Sunday 1 May 2016

Kiddushin 51: Laws of Tithing and Kiddushin; Details on Multiple, Forbidden Kiddushin

Our last Mishna noted that when a woman and her mother or two sisters are both betrothed to a man simultaneously, neither is betrothed.  To understand this Mishna better, the Gemara considers the halachot regarding tithing.  For example, if one attempts to tithe more than the required amount, some rabbis hold that none of the tithed produce is consecrated.  This is because tithed produce cannot be mixed with ordinary produce, and as soon as tithed produce is collected it must be protected.  If it comes into contact with produce that 'should not' be tithed, it is as if all of the produce has been contaminated and cannot be sacred any longer.  

Is consummation required for a betrothal to be valid?  The rabbis continue to debate whether or not a betrothal to a woman and her sister or a woman and her mother might be a valid betrothal.  Their discussions again and again returns to the fact that it does not matter whether or not the betrothals are consummated.  They teach that some rabbis believe that all women are not betrothed (in a group of five including the forbidden pair), or that only the other three women are betrothed in this case.  This is confusing to me.  I would imagine that if the betrothal included consummation, then whomever was the first (of the mother and daughter or of the two sisters) to have intercourse with the man in question would be betrothed to him, but the second one would not.  If the act of betrothal includes the finite act of intercourse, how would a second act of intercourse, even with a forbidden person, invalidate the first act?

The rabbis even speak about an example where a man says that he will betroth the one (of the two forbidden relatives) that he is permitted to have intercourse with.  This also invalidates both betrothals, for he does not know which woman is his betrothed before he makes that statement.  The rabbis then run through a number of scenarios where a number of different daughters are being betrothed: sometimes they consider a minor girl and a grown woman and sometimes other permutations.   Further, they consider cases where a brother married to a sister dies without any children, prompting another brother(s) to step in and perform levitate marriage or chalitza.  

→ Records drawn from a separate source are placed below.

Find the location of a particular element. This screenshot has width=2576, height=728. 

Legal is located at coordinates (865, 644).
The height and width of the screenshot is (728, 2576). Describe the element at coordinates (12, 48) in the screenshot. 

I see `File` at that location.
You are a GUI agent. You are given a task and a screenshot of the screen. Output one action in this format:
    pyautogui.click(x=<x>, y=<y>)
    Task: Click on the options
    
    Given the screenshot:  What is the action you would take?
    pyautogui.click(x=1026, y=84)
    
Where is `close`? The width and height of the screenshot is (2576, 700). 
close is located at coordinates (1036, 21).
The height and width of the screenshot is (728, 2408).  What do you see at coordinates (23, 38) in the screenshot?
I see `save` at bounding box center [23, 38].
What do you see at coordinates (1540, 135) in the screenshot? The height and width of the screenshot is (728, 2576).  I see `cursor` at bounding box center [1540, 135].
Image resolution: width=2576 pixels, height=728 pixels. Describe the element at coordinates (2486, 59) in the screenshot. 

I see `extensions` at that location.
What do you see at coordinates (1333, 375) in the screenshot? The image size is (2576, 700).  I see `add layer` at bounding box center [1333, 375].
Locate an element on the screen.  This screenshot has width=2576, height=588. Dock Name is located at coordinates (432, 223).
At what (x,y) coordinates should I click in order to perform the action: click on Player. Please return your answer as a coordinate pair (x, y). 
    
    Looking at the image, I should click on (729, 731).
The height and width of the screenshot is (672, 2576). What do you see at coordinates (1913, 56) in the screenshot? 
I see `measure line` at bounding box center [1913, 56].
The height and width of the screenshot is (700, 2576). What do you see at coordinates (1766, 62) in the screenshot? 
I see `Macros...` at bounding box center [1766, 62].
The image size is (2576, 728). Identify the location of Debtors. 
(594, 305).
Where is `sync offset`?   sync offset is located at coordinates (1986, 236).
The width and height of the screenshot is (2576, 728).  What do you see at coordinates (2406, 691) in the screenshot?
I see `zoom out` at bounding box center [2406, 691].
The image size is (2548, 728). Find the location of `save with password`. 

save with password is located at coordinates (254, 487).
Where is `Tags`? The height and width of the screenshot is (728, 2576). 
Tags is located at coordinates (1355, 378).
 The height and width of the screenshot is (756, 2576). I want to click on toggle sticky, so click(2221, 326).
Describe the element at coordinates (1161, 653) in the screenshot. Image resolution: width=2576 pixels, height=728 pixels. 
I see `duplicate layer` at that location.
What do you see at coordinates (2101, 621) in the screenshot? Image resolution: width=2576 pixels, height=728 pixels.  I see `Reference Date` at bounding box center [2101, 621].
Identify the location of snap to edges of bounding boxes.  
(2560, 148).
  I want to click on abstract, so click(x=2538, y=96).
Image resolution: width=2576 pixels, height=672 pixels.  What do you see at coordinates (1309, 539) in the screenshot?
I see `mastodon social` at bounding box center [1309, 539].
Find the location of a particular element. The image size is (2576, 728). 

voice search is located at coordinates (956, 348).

These cases are so far-fetched that it is difficult to remember the questions that we are considering in the first place.  One of the difficulties with halacha - or any legal thought - is that the laws must be general enough to apply to a broad range of cases but specific enough to give direction when unusual cases are introduced.  Because levitate marriage is rarely if ever practiced, and because betrothal through intercourse does not exist, and because men are no longer betrothed or married to more than one woman, today's detailed analyses seemed tiresome at best - at least, for me.